## Excerpted data:
────────
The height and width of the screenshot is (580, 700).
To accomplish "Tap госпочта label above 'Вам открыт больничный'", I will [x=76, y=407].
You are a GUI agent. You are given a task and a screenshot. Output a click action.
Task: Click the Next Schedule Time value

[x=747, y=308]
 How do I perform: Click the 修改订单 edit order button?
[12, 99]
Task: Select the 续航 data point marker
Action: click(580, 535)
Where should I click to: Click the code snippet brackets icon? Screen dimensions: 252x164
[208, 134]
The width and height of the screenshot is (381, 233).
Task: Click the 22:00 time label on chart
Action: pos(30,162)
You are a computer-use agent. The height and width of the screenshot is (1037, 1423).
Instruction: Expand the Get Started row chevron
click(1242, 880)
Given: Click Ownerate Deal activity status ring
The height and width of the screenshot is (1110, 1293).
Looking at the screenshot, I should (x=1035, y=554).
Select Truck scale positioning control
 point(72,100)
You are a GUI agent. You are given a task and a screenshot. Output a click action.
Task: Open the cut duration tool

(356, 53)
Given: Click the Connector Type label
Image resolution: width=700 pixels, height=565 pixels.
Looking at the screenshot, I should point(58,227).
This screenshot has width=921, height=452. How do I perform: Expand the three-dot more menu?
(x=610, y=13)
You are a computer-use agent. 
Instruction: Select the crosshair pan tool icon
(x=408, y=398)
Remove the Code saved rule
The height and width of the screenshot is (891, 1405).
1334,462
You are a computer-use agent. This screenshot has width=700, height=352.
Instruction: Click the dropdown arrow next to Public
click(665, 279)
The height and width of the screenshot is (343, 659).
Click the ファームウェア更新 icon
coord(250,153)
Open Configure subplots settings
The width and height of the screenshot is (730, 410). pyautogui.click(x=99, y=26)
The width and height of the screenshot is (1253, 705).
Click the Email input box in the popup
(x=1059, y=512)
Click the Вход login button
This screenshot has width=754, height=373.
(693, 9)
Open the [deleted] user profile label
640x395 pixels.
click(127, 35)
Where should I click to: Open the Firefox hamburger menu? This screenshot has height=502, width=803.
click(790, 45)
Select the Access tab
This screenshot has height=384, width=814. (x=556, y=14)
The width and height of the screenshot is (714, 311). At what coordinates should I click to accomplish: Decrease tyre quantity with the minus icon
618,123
────────
## Task:
Reproduce verbatim every line of the material from the one containing "Given: Click the Connector Type label" through the end of the material, both ends included.

## Solved exercise:
Given: Click the Connector Type label
Image resolution: width=700 pixels, height=565 pixels.
Looking at the screenshot, I should point(58,227).
This screenshot has width=921, height=452. How do I perform: Expand the three-dot more menu?
(x=610, y=13)
You are a computer-use agent. 
Instruction: Select the crosshair pan tool icon
(x=408, y=398)
Remove the Code saved rule
The height and width of the screenshot is (891, 1405).
1334,462
You are a computer-use agent. This screenshot has width=700, height=352.
Instruction: Click the dropdown arrow next to Public
click(665, 279)
The height and width of the screenshot is (343, 659).
Click the ファームウェア更新 icon
coord(250,153)
Open Configure subplots settings
The width and height of the screenshot is (730, 410). pyautogui.click(x=99, y=26)
The width and height of the screenshot is (1253, 705).
Click the Email input box in the popup
(x=1059, y=512)
Click the Вход login button
This screenshot has width=754, height=373.
(693, 9)
Open the [deleted] user profile label
640x395 pixels.
click(127, 35)
Where should I click to: Open the Firefox hamburger menu? This screenshot has height=502, width=803.
click(790, 45)
Select the Access tab
This screenshot has height=384, width=814. (x=556, y=14)
The width and height of the screenshot is (714, 311). At what coordinates should I click to accomplish: Decrease tyre quantity with the minus icon
618,123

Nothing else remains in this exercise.